After making raisin wine, when the fruit has been strained, lay it on a heap to heat: then to every hundred weight put fifteen gallons of water. Set the cask, and put yeast, &c. as before.
As vinegar is so necessary an article in a family, and one on which so great a profit is made, a barrel or two might always be kept preparing, according to what suited. If the raisins of wine were ready, that kind might be made: if a great plenty of gooseberries made them cheap, that sort; or if neither, then the sugar vinegar, so that the cask may not be left empty, and grow musty.
Kitchen Pepper.
Mix in the finest powder, one ounce of ginger; of cinnamon, black pepper, nutmeg, and Jamaica pepper, half an ounce of each; ten cloves, and six ounces of salt.

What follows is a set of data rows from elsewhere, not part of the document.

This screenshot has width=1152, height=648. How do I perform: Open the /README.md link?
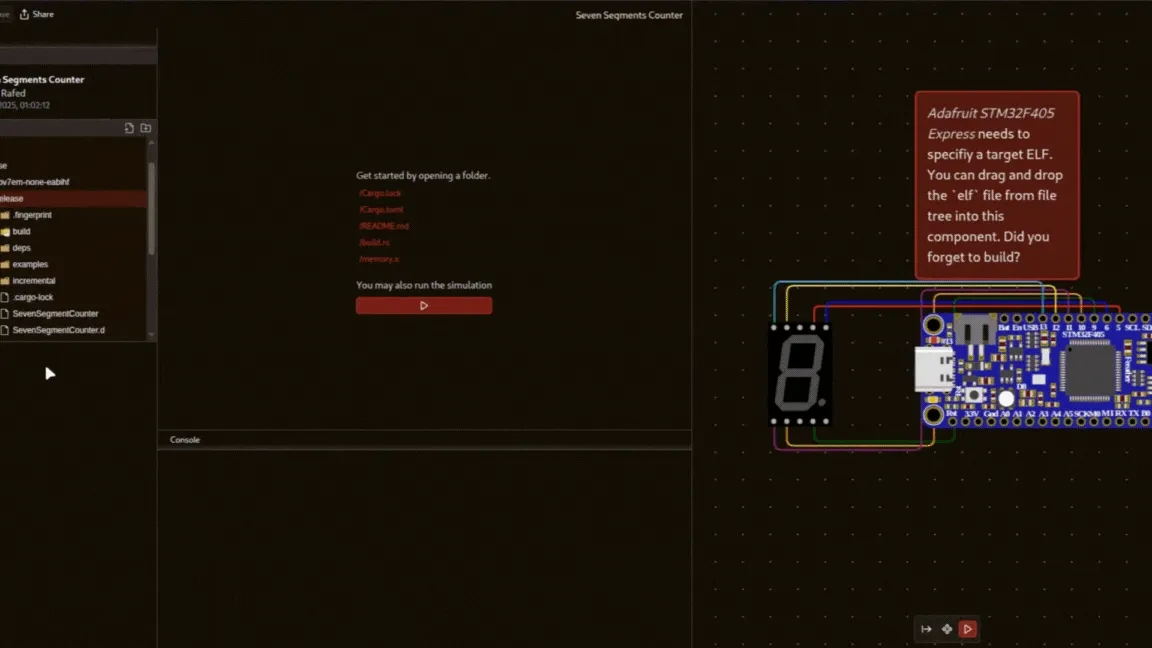point(385,225)
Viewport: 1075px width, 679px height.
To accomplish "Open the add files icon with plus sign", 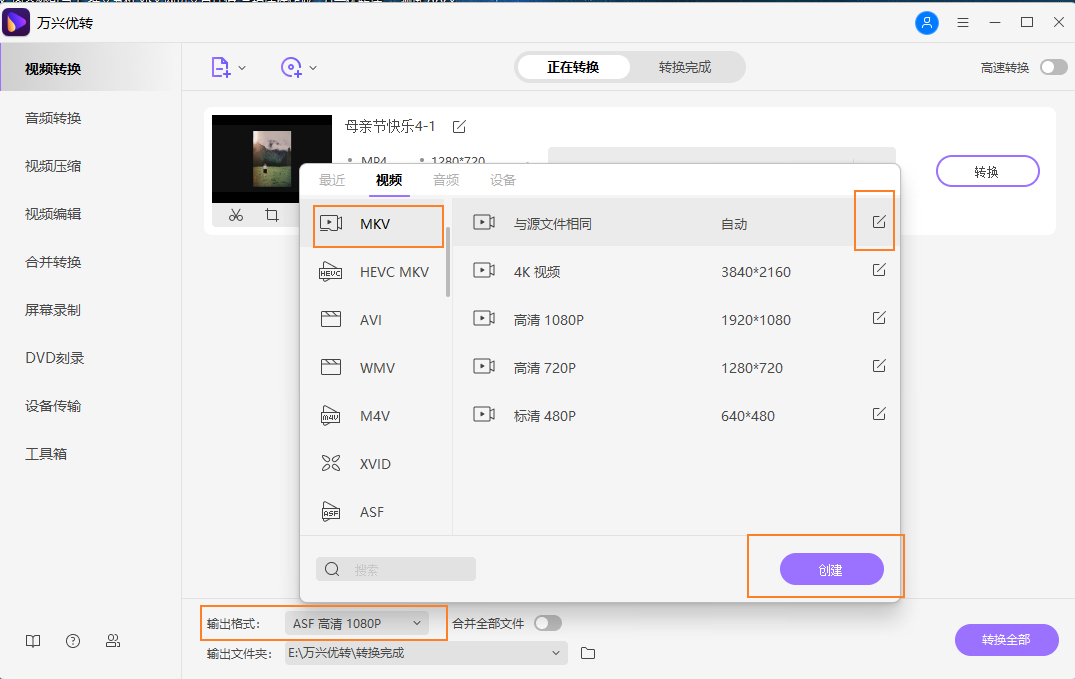I will pos(222,67).
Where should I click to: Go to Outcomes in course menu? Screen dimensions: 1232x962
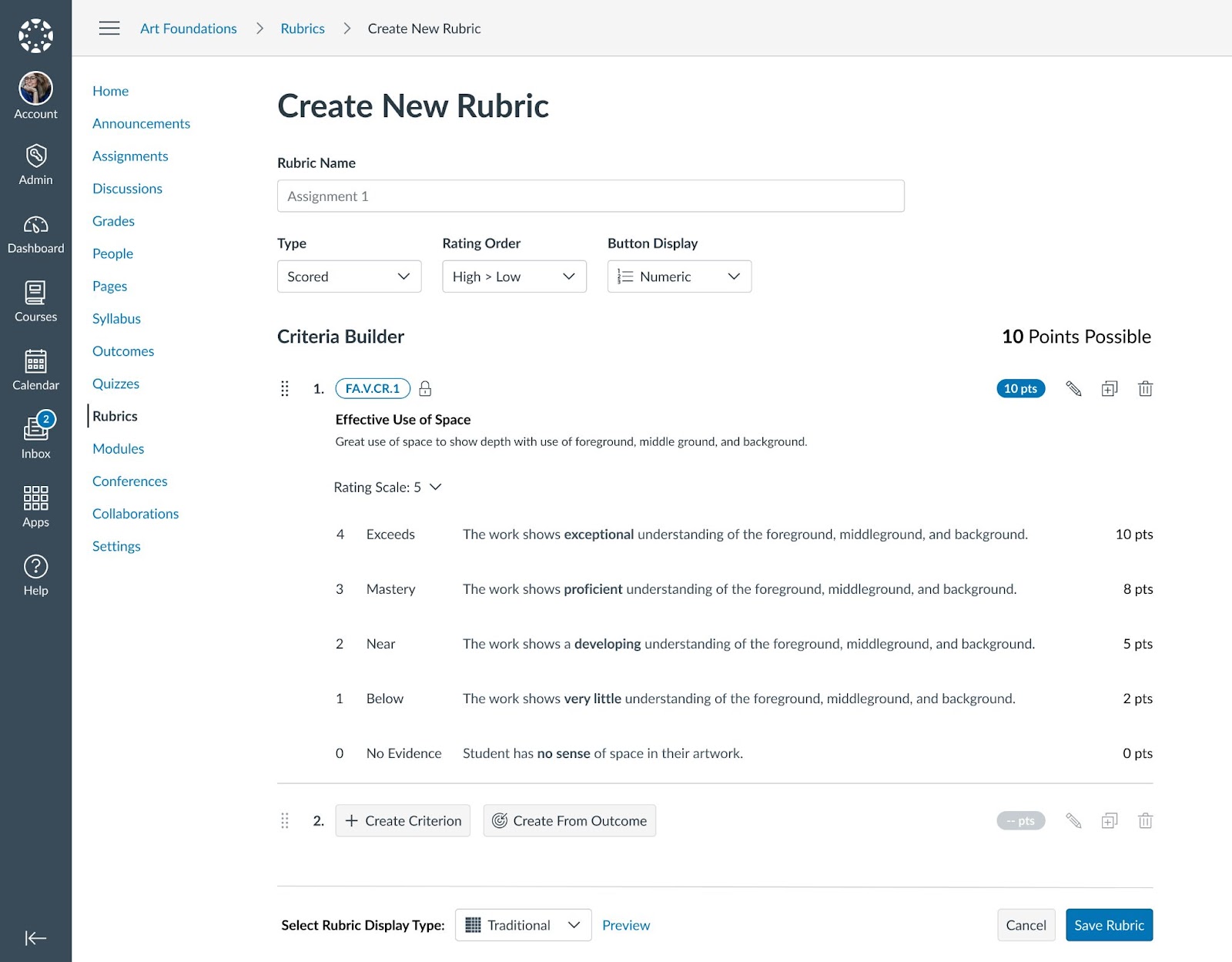(123, 351)
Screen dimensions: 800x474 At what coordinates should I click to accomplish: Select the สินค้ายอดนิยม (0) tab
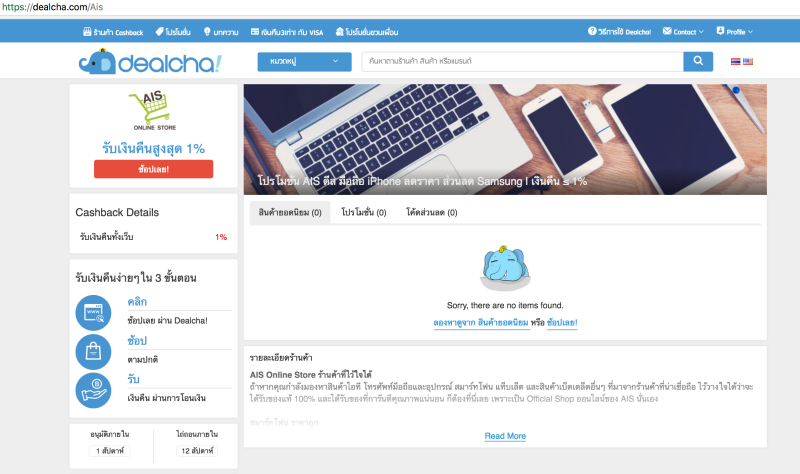(290, 212)
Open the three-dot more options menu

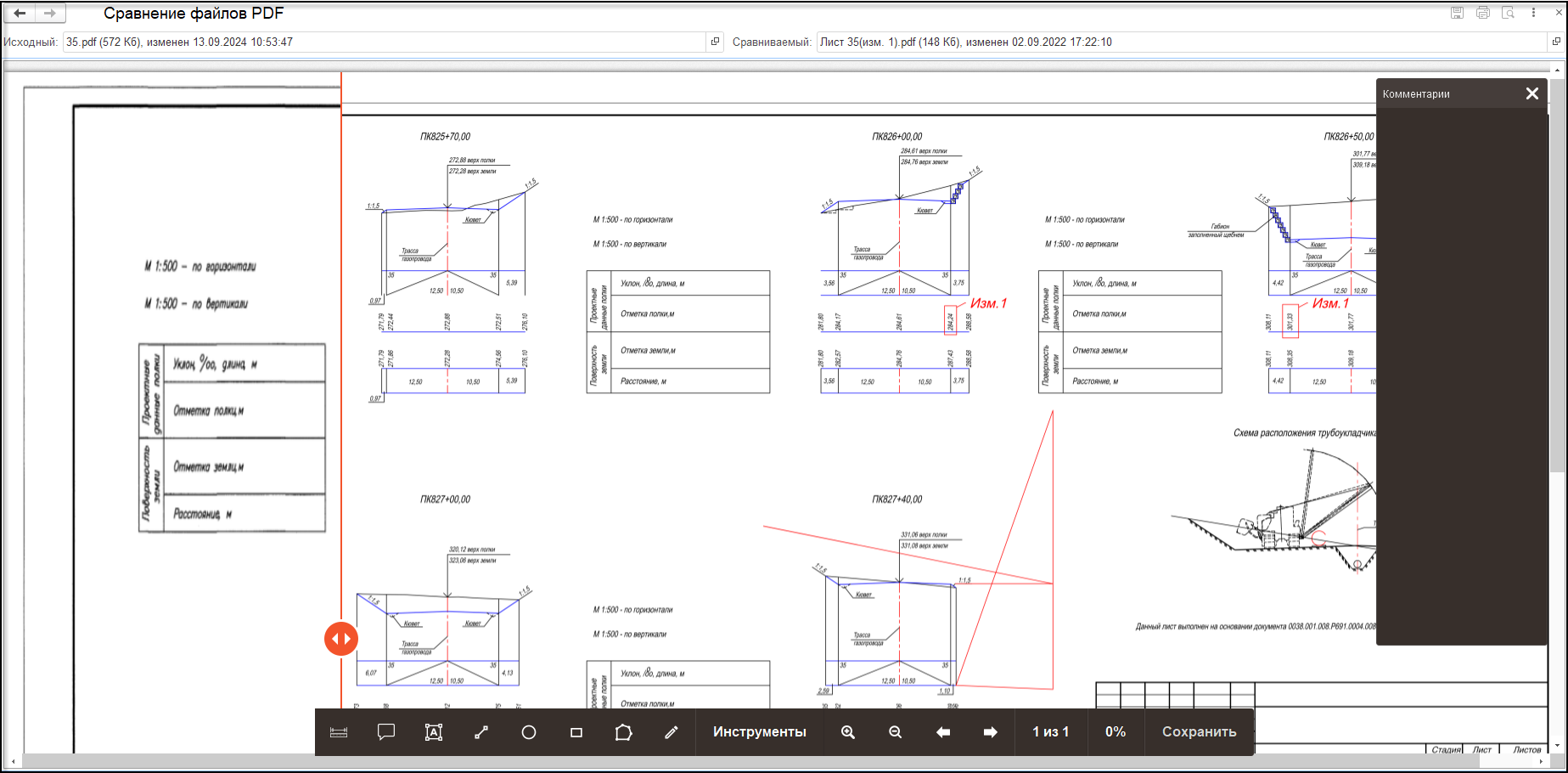1533,13
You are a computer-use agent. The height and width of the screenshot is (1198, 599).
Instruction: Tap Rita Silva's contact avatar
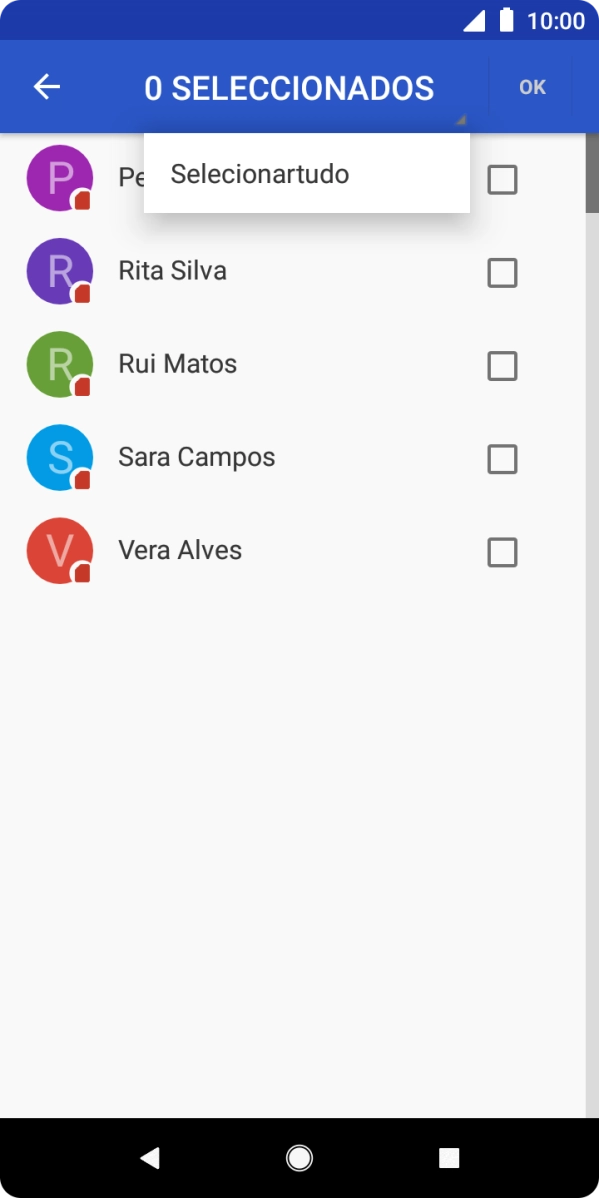(58, 271)
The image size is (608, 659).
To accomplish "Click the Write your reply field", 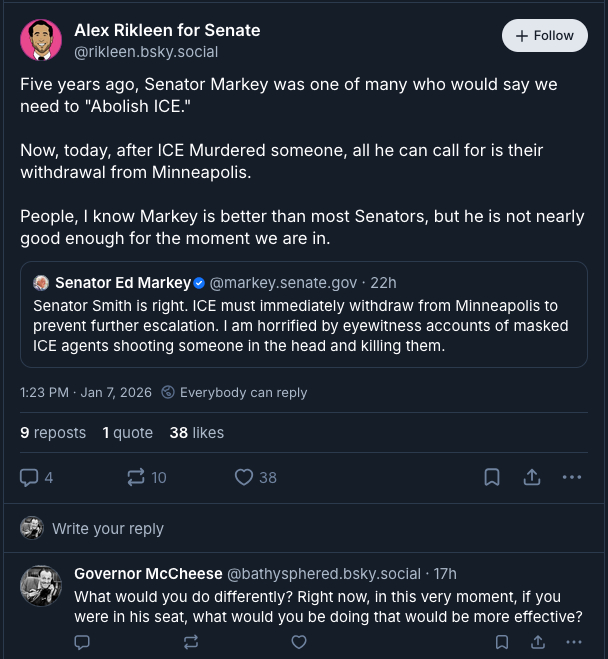I will click(108, 528).
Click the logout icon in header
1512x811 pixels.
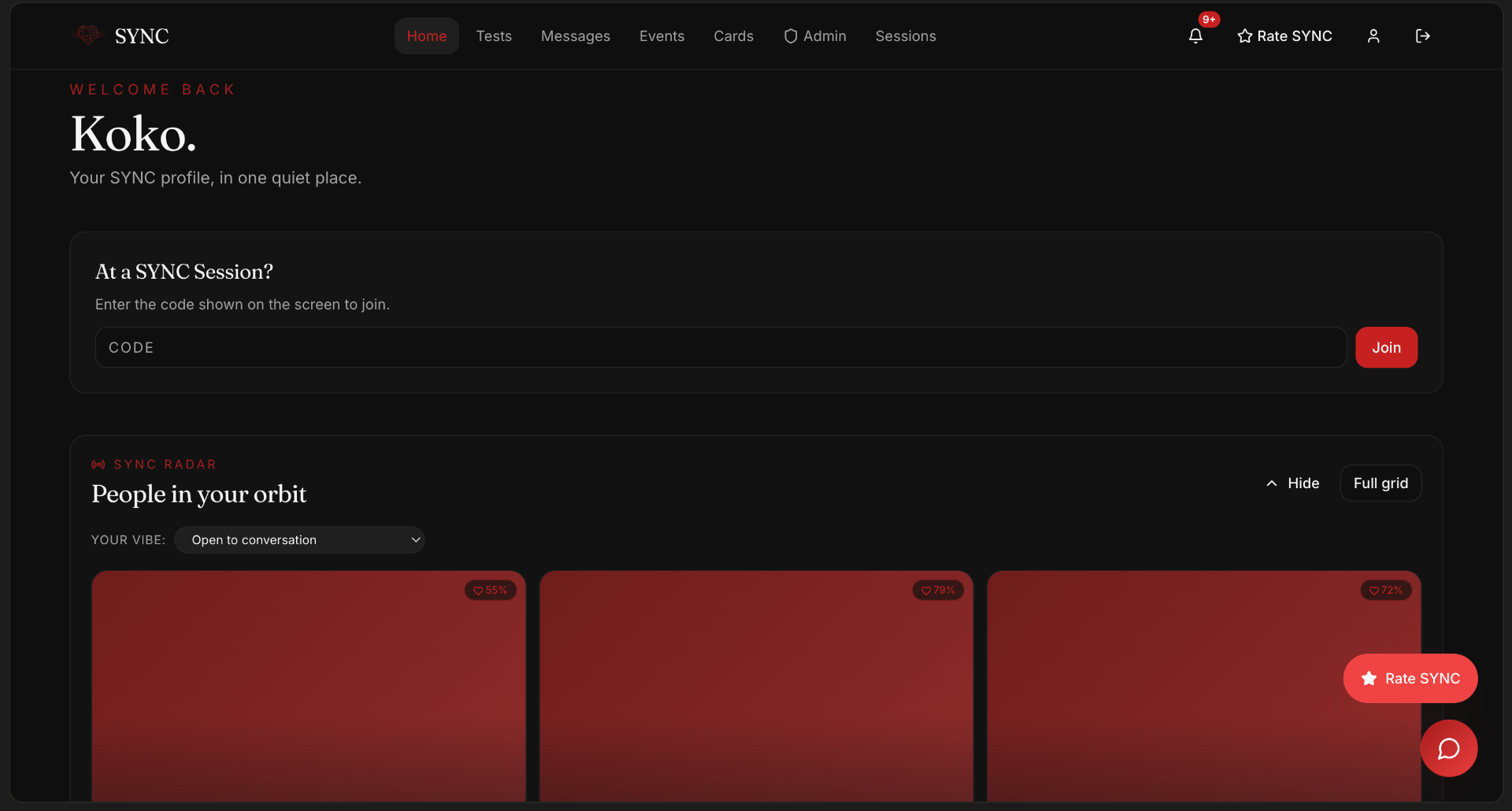(x=1422, y=36)
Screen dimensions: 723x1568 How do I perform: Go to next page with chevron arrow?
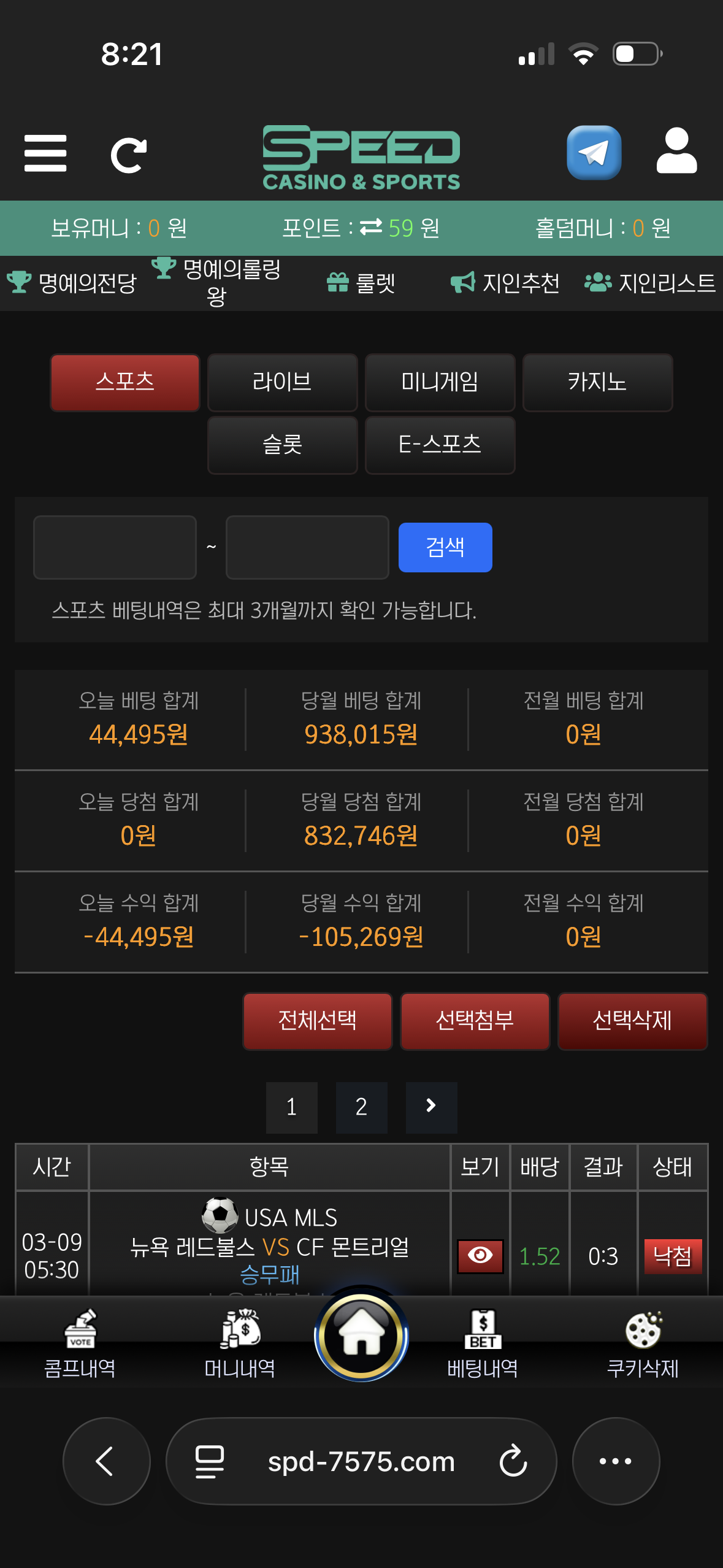click(x=431, y=1106)
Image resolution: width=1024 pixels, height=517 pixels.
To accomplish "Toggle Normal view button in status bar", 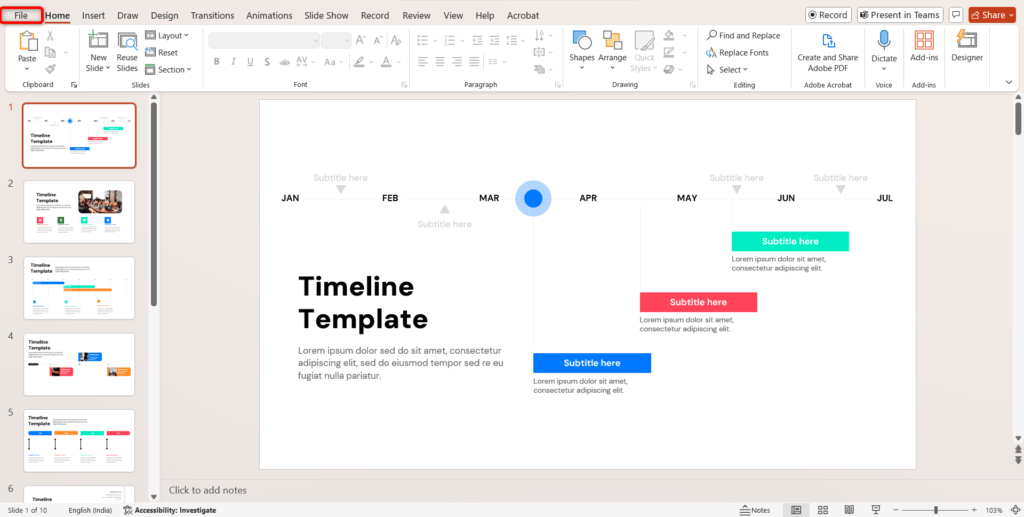I will (796, 510).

Keep it in a bottle. It is an agreeable addition to any brown sauces or soups.
Spice in powder, kept in small bottles, close stopped, goes much further than when used whole. It must be dried before pounded; and should be done in quantities that may be wanted in three or four months. Nutmeg need not be done; but the others should be kept in separate bottles, with a little label on each.
Browning, to colour and flavour made dishes.
Beat to powder four ounces of doubly refined sugar: put it into a very nice iron fryingpan, with one ounce of fine fresh butter: mix it well over a clear fire, and when it begins to froth, hold it up higher. When of a very fine dark brown, pour in a small quantity of a pint of port wine; and the whole by very slow degrees, stirring all the time. Put to the above half an ounce of Jamaica, and the same of black pepper, six cloves of shalots peeled, three blades of mace bruised, three spoonfuls of mushroom, and the same of walnut catsup, some salt, and the finely pared rind of a lemon. Boil gently fifteen minutes; pour it into a bason till cold; take off the scum, and bottle for use.
To make Sprats taste like Anchovies.
Salt them well, and let the salt drain from them. In twenty four hours wipe them dry, but do not wash them. Mix four ounces of common salt, an ounce of bay salt, an ounce of saltpetre, a quarter of an ounce of sal prunel, and half a teaspoonful of cochineal, all in the finest powder. Sprinkle it among three quarts of the fish, and pack them in two stone jars. Keep in a cold place, fastened down with a bladder.